Most provinces, however, as well as the interveners and the amici curiae, urged the Court to take what was often described as the “living tree” approach, focusing not so much on the words of the constitutional text or the historical compromises that gave birth to it as on what matters most for its present and future operation. So the “method of selecting senators” is not only the part of the selection process described in the constitutional text (i.e. the appointment by the Governor General); “the powers of the Senate” include its independence, whatever exactly that might be (since it is clear that the Senate is, in fact, a political, partisan body); and the requirement of unanimous consent applies not only to the changes listed in s. 41, but also to other fundamental changes to the constitution.
In reality, however, interpretive approaches are not so neatly distinct. In what an intervener described as a dangerous application of the living tree approach, the federal government urged the Court to allow Parliament to bring the Senate into the 21st century, and not to require unrealistic levels of political agreement, condemning the country to another “135 years of talks.” Conversely, those opposed to the federal government’s proposal made much of the fact that the abolition of the Senate was simply not contemplated when the amending formula was being drafted in 1981, arguing that this, rather than the relative unimportance of such a change, explained its conspicuous absence from s. 41. As a bemused Justice Rothstein put it to Manitoba’s lawyer, “whatever works?” “Welcome to the law,” she replied.
What works, and what doesn’t, are questions that will weigh heavily on the Court’s collective mind. What works with an amending formula which, although drafted merely a generation ago, seems to reflect a very different country than the one in which we now live? A country where constitutional negotiations were not being described as the opening of a “can of worms,” and where agreement on substantive constitutional change seemed within reach; a country much preoccupied by the then-Prime Minister’s suspected republicanism, but not all by the prospect of the abolition of the Senate; a country that thought nothing of ruling its northern territories like colonies, and its First Nations like subject peoples, whose views on constitutional change could safely be ignored. What sort of authority can a constitutional text drafted under such circumstances have? Yet saying that this text is insufficient to meet the needs of today―never mind those of the years and decades to come―only forces one to confront the question of what sort of authority the Supreme Court has effectively to re-write it.
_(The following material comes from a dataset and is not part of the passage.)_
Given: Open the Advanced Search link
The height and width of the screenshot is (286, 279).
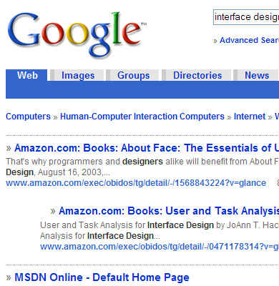Looking at the screenshot, I should pos(249,40).
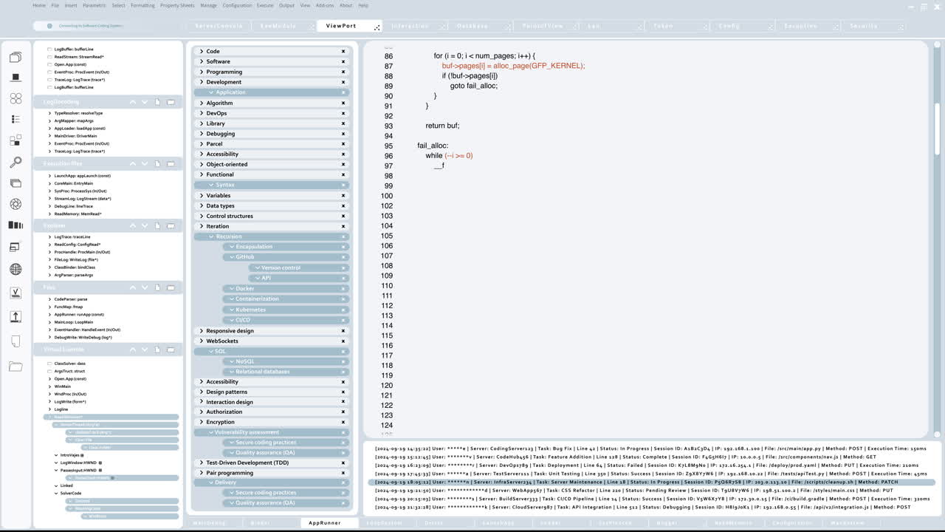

Yet the Supreme Court of Canada has not been shy about intervening in constitutional reform in the past. It stopped possible Senate reform in its tracks with the in 1979, prevented unilateral Patriation of the constitution in 1981, and ruled that a unilateral secession of Québec would be illegal in 1998. In none of these cases was it relying on explicit constitutional provisions. In all of them, it ruled that constitutional change required a broad agreement between the federal government and the provinces, and could not result from unilateral action. Although it is, of course, dangerous to make such predictions on the basis of questions asked at oral argument, insofar as it concludes that Part V of the Constitution Act, 1982 does not clearly reflect this preference for consensus, the Court did not seem very likely to heed the federal government’s call for it not to treat the constitutional text as a mere “suggestion box.”